| description | Create a new content pack (agent team + data + knowledge base) using the reference template and step-by-step guide. |
|---|
Optional, drop-in extensions to the Multi-Agent Custom Automation Engine. A pack ships everything needed to add a domain-specific agent team without touching core code.
The core solution works fine when the content_packs/ folder is empty or absent.
content_packs/
└── <pack_name>/
├── pack.json # optional — declares search indexes + blob uploads
├── agent_teams/
│ └── *.json # required — one or more team config files (any name)
├── datasets/ # optional — source data for grounding
│ ├── data/*.csv
│ └── docs/*.pdf
└── scripts/ # optional — pack-local utilities
<pack_name>should be lowercase snake_case (e.g.pet_food,legal_review).- JSON files inside
agent_teams/can be named anything — the upload script globs all*.jsonfiles in that directory.

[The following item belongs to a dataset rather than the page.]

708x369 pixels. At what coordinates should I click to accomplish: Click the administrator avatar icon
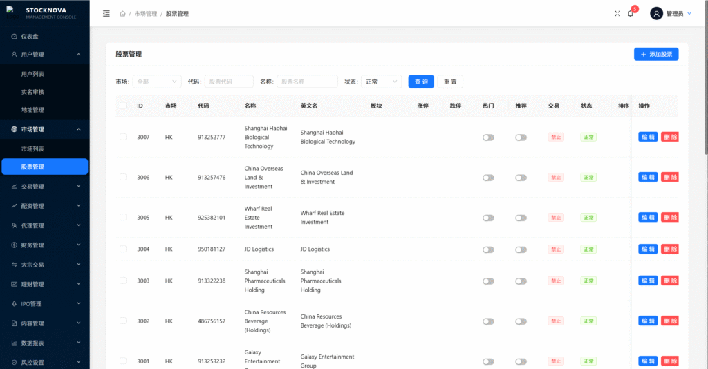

Every pack needs at least one team config JSON in agent_teams/. The agents you
create should be tailored to your domain — there is no fixed pattern. Consider:
What does the user need? Design agents around the tasks your users will perform, not around a template. Ask yourself:
| Question | Design decision |
|---|---|
| Does the team need to look up data? | Add a ResearchAgent with use_knowledge_base: true |
| Does it need to generate images? | Add an agent with use_toolbox: true and the appropriate toolbox_filter |
| Should it ask the user clarifying questions? | Set user_responses: true on the relevant agent |
| Are there multiple distinct tasks? | Add specialist agents and a TriageAgent to route between them |
| Is it a simple Q&A over data? | A single agent with KB access may be enough — no triage needed |
Examples from this repo:
| Pack | Agents | Why |
|---|---|---|
content_gen |
Triage → Planning → Research → TextContent → ImageContent → Compliance | Complex creative workflow with multiple output types |
contract_compliance |
Triage → Research → Analysis | Document review with KB lookup |
hr_onboarding |
Single team (no KB) | Workflow-only, no data grounding needed |
Key rules:
- Every agent needs a unique
input_key(used for routing between agents). - The
team_idmust be a valid UUID using only hex characters (0-9, a-f). Use the pattern00000000-0000-0000-0000-00000000NNNNwhere NNNN is unique. - At least one
starting_tasksentry is required (the example prompt shown in the UI).
Team-level:
Each agent must include type:
{
"input_key": "my_agent",
"type": "", // REQUIRED — empty string is fine, but field must exist
"name": "MyAgent",
...
}Each starting task must include created, creator, logo:
"starting_tasks": [
{
"id": "task-1",
"name": "Example Task",
"prompt": "A sample prompt users can click to start",
"created": "", // REQUIRED — empty string is fine
"creator": "", // REQUIRED — empty string is fine
"logo": "" // REQUIRED — empty string is fine
}
]Missing any of these fields results in a 400 error during upload. Use an existing pack (e.g.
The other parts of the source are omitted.